» Excerpted text:
·····
Some tasks, such as deleting a profile, must be done at the command prompt. To do these tasks, open Command Prompt, and then type the appropriate command from the following table.

 

  • Open Command Prompt by swiping in from the right edge of the screen, tapping Search (or if you're using a mouse, pointing to the upper-right corner of the screen, moving the mouse pointer down, and then clicking Search), entering Command Prompt in the search box, and then tapping or clicking Command Prompt.

 

Task
Instructions

Delete a profile

At the command prompt, type:

netsh wlan delete profile name="ProfileName"

Show all wireless profiles on the PC

At the command prompt, type:

netsh wlan show profiles

Show a security key

At the command prompt, type:

netsh wlan show profile name=“ProfileName” key=clear

Move a network up in the priority list

Connecting to a new network and choosing Connect automatically will place it at the top of the list.
·····
» Information provided:
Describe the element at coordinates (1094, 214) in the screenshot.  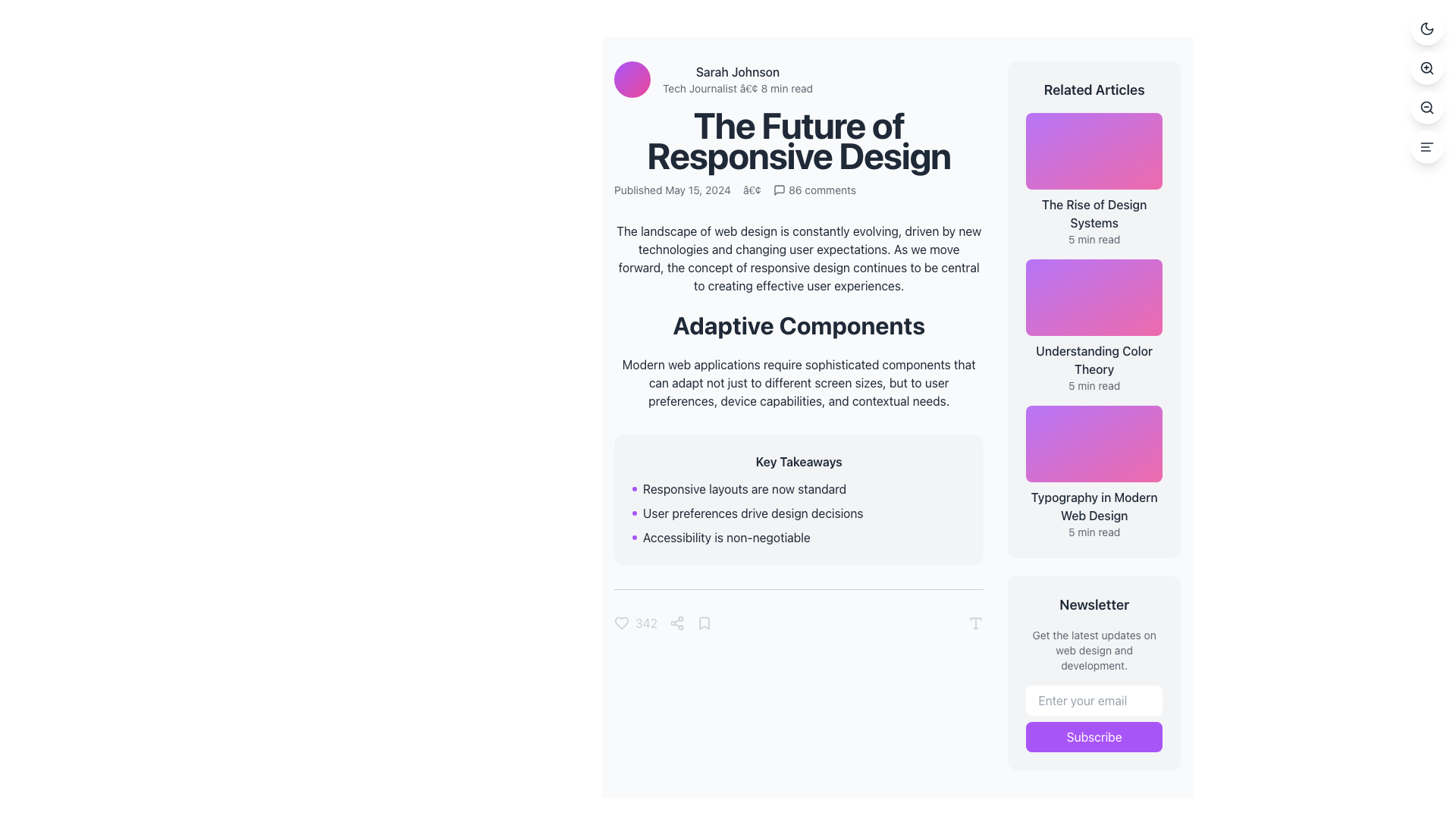
I see `the text 'The Rise of Design Systems' in the 'Related Articles' sidebar` at that location.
·····
» Problems to work on:
1. In the excerpt on managing wireless profiles, rewrite the paragraph that begins "Open Command Prompt by swiping" as a numbered list of steps, keeping its main facts.
2. Summarize the excerpt on managing wireless profiles in two sentences.
3. In the excerpt on managing wireless profiles, what command shows all wireless profiles on the PC?

» Responses by task:
1.
1. Swipe in from the right edge of the screen and tap Search. With a mouse, point to the upper-right corner, move the pointer down, and click Search.
2. Enter Command Prompt in the search box.
3. Tap or click Command Prompt.

2. Some tasks, such as deleting a profile, must be done by opening Command Prompt and typing the right command. Netsh wlan commands can delete a profile, show all wireless profiles on the PC, or show a security key, and connecting to a new network with Connect automatically chosen puts that network at the top of the priority list.

3. netsh wlan show profiles